[Records for pointing to text and elements]

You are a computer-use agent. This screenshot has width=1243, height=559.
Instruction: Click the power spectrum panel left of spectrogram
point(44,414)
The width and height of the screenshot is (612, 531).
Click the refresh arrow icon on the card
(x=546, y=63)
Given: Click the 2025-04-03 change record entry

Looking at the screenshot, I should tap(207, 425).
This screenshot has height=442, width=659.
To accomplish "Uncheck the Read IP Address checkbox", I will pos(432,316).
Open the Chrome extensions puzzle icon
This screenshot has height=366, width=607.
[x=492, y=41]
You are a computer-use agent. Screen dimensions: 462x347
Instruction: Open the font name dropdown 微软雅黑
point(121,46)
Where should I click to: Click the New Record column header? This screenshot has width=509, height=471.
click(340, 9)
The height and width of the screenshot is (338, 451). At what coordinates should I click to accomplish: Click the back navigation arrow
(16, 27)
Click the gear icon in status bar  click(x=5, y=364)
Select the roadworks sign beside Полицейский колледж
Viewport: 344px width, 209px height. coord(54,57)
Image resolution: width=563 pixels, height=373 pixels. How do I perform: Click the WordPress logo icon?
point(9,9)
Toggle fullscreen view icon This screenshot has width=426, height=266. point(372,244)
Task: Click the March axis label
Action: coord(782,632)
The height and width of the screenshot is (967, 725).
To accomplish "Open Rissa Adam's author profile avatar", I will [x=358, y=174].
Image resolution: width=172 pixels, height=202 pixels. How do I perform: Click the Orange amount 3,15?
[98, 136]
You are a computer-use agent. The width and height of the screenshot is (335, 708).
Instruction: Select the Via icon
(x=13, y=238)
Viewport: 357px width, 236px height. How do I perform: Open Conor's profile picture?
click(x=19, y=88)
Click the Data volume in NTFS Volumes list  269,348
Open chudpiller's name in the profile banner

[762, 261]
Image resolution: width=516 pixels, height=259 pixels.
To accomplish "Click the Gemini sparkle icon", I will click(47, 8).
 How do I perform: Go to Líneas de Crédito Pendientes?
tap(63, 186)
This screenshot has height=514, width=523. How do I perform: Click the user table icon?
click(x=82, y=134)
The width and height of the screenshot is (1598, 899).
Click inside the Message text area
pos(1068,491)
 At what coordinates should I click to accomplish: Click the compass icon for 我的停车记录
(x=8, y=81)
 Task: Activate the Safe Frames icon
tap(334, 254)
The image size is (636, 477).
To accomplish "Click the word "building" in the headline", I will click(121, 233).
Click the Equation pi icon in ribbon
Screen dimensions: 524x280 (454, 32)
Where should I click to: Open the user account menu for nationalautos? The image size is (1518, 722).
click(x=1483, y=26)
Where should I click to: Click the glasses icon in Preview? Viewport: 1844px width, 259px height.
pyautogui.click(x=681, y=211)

Requirement
Copy every record above word for word, with nothing added, dropped, or changed.

Written answer
You are a computer-use agent. This screenshot has width=1243, height=559.
Instruction: Click the power spectrum panel left of spectrogram
point(44,414)
The width and height of the screenshot is (612, 531).
Click the refresh arrow icon on the card
(x=546, y=63)
Given: Click the 2025-04-03 change record entry

Looking at the screenshot, I should tap(207, 425).
This screenshot has height=442, width=659.
To accomplish "Uncheck the Read IP Address checkbox", I will pos(432,316).
Open the Chrome extensions puzzle icon
This screenshot has height=366, width=607.
[x=492, y=41]
You are a computer-use agent. Screen dimensions: 462x347
Instruction: Open the font name dropdown 微软雅黑
point(121,46)
Where should I click to: Click the New Record column header? This screenshot has width=509, height=471.
click(340, 9)
The height and width of the screenshot is (338, 451). At what coordinates should I click to accomplish: Click the back navigation arrow
(16, 27)
Click the gear icon in status bar  click(x=5, y=364)
Select the roadworks sign beside Полицейский колледж
Viewport: 344px width, 209px height. coord(54,57)
Image resolution: width=563 pixels, height=373 pixels. How do I perform: Click the WordPress logo icon?
point(9,9)
Toggle fullscreen view icon This screenshot has width=426, height=266. point(372,244)
Task: Click the March axis label
Action: coord(782,632)
The height and width of the screenshot is (967, 725).
To accomplish "Open Rissa Adam's author profile avatar", I will [x=358, y=174].
Image resolution: width=172 pixels, height=202 pixels. How do I perform: Click the Orange amount 3,15?
[98, 136]
You are a computer-use agent. The width and height of the screenshot is (335, 708).
Instruction: Select the Via icon
(x=13, y=238)
Viewport: 357px width, 236px height. How do I perform: Open Conor's profile picture?
click(x=19, y=88)
Click the Data volume in NTFS Volumes list  269,348
Open chudpiller's name in the profile banner

[762, 261]
Image resolution: width=516 pixels, height=259 pixels.
To accomplish "Click the Gemini sparkle icon", I will click(47, 8).
 How do I perform: Go to Líneas de Crédito Pendientes?
tap(63, 186)
This screenshot has height=514, width=523. How do I perform: Click the user table icon?
click(x=82, y=134)
The width and height of the screenshot is (1598, 899).
Click inside the Message text area
pos(1068,491)
 At what coordinates should I click to accomplish: Click the compass icon for 我的停车记录
(x=8, y=81)
 Task: Activate the Safe Frames icon
tap(334, 254)
The image size is (636, 477).
To accomplish "Click the word "building" in the headline", I will click(121, 233).
Click the Equation pi icon in ribbon
Screen dimensions: 524x280 (454, 32)
Where should I click to: Open the user account menu for nationalautos? The image size is (1518, 722).
click(x=1483, y=26)
Where should I click to: Click the glasses icon in Preview? Viewport: 1844px width, 259px height.
pyautogui.click(x=681, y=211)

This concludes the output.